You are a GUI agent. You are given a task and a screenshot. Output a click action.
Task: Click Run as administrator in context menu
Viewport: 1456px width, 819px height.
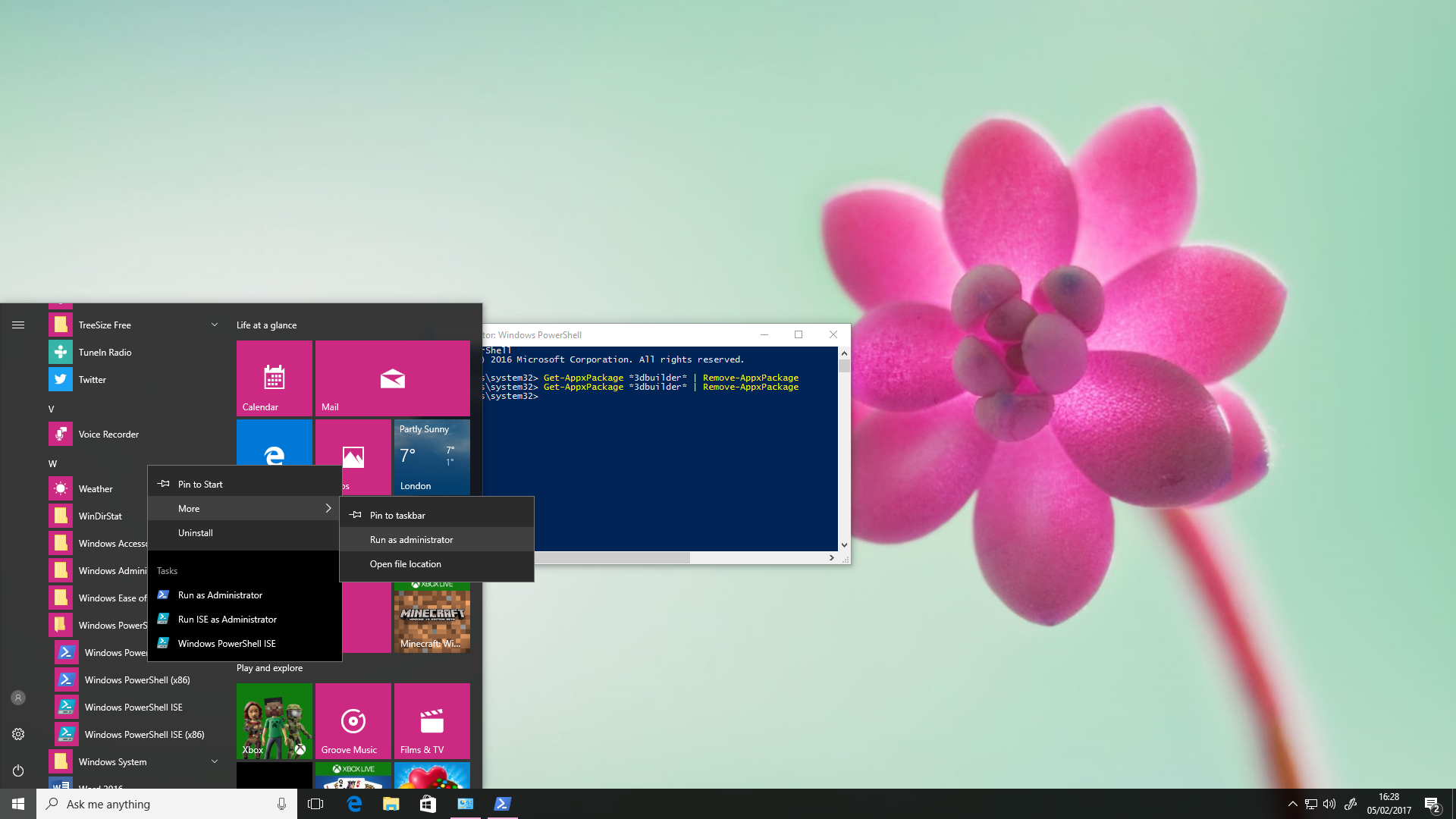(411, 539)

...

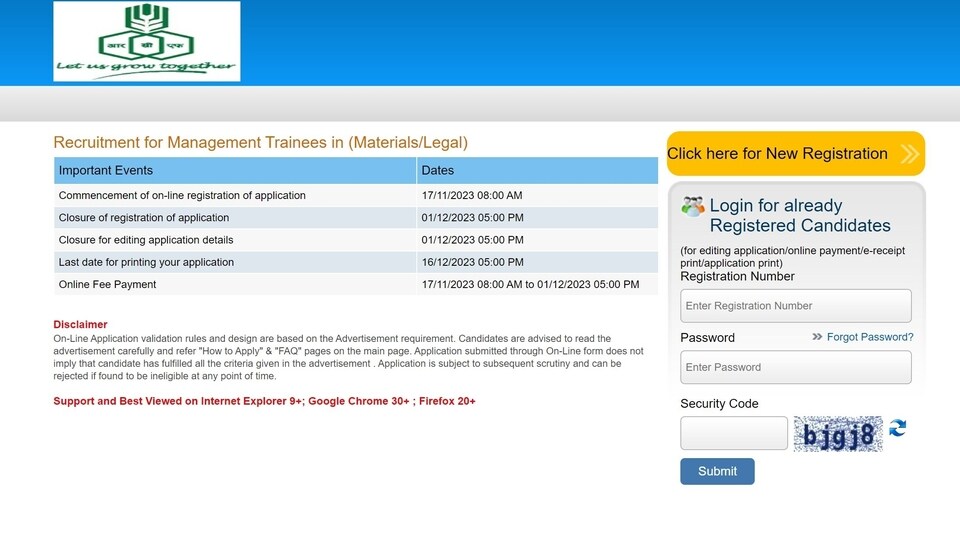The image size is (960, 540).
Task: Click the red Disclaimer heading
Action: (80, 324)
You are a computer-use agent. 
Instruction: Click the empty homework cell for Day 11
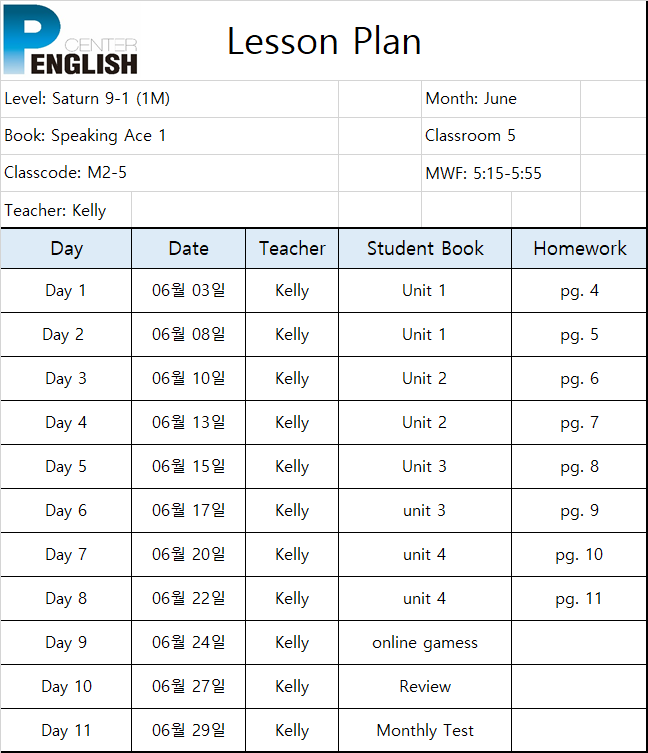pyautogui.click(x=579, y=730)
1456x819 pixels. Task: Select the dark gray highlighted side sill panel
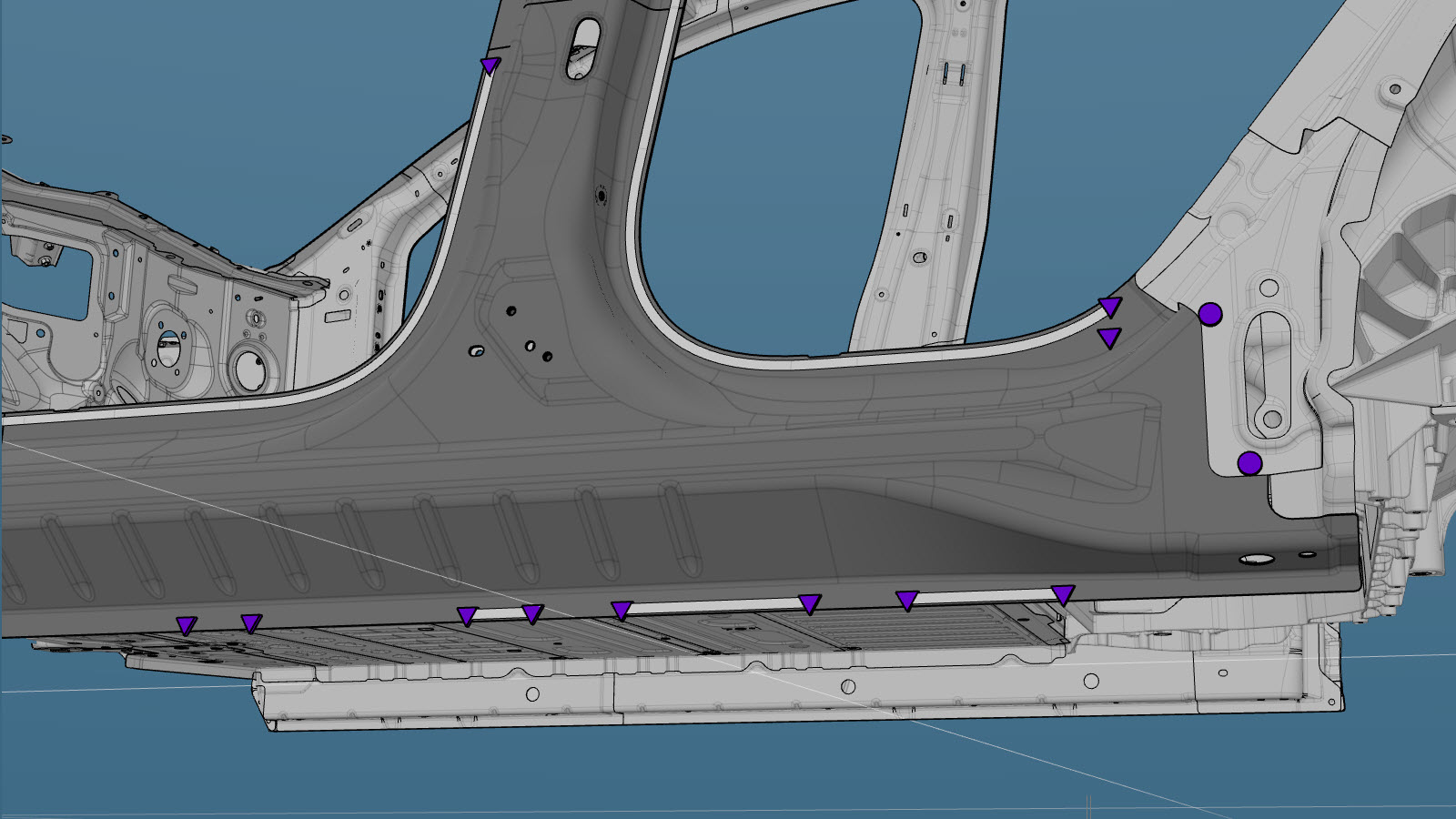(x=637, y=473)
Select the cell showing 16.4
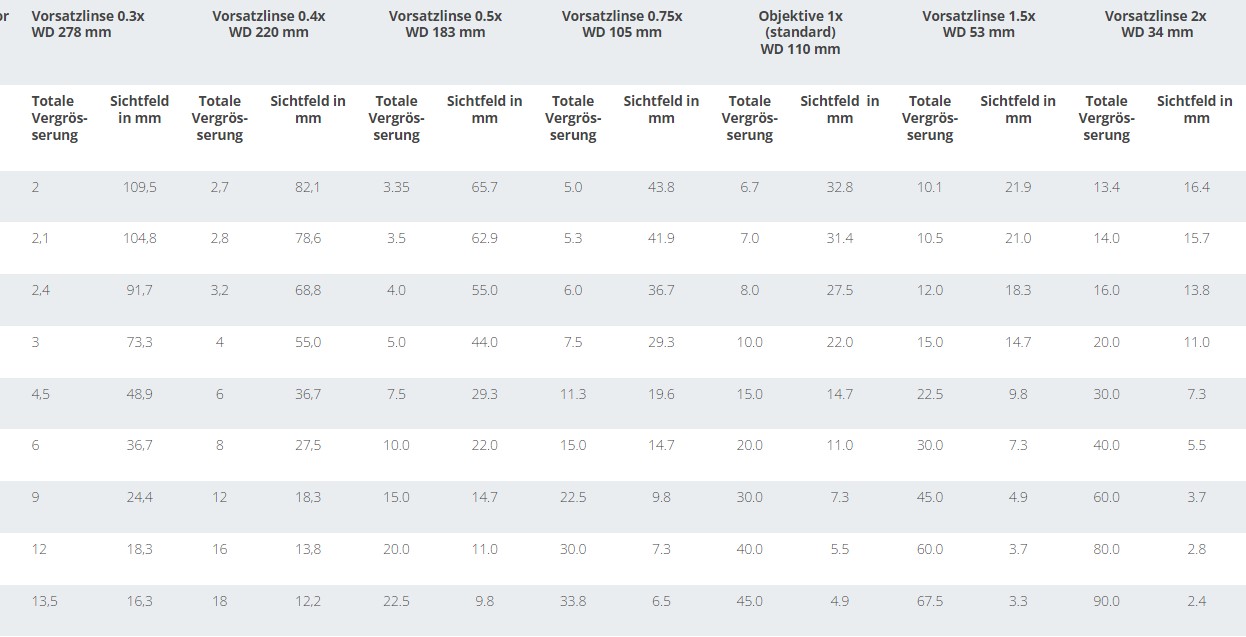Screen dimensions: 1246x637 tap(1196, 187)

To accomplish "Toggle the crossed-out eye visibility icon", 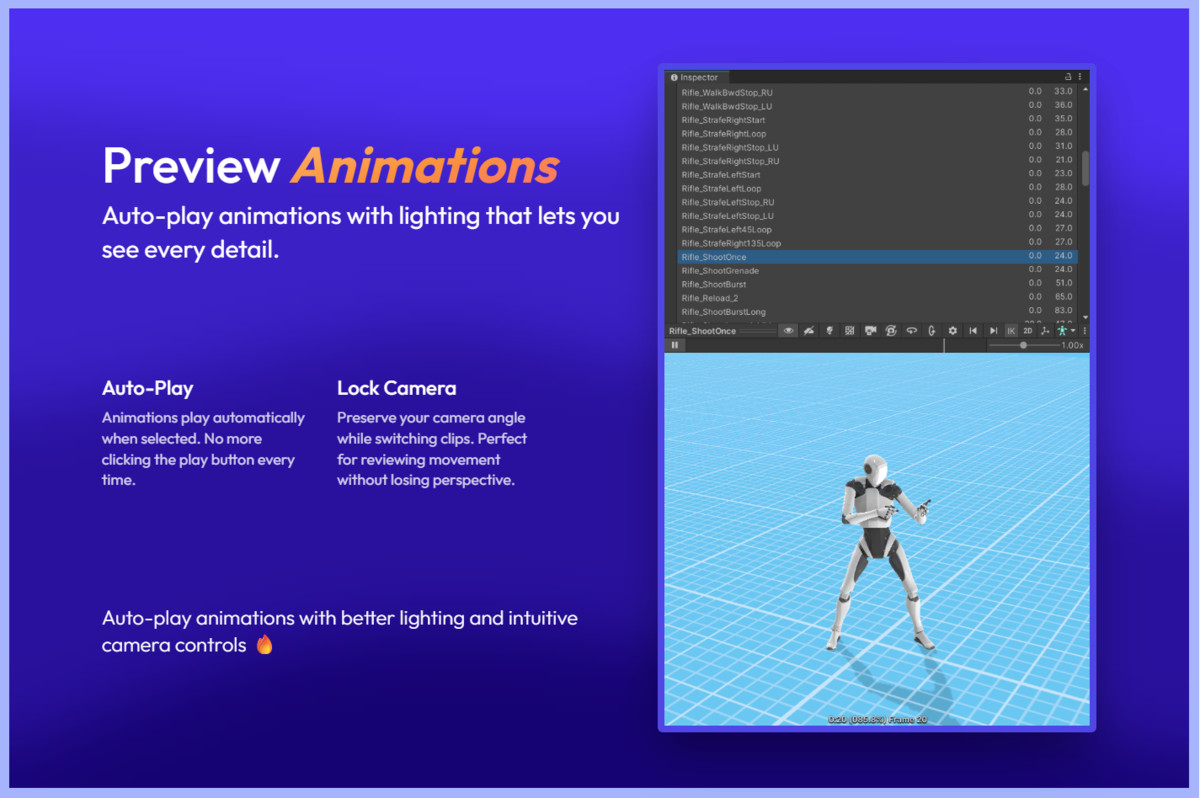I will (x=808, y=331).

Activity - Show each line of the records above containing "agent".

Reply to the task -
You are a GUI agent. You are given a task and a screenshot. Output a click action.
You are a computer-use agent. 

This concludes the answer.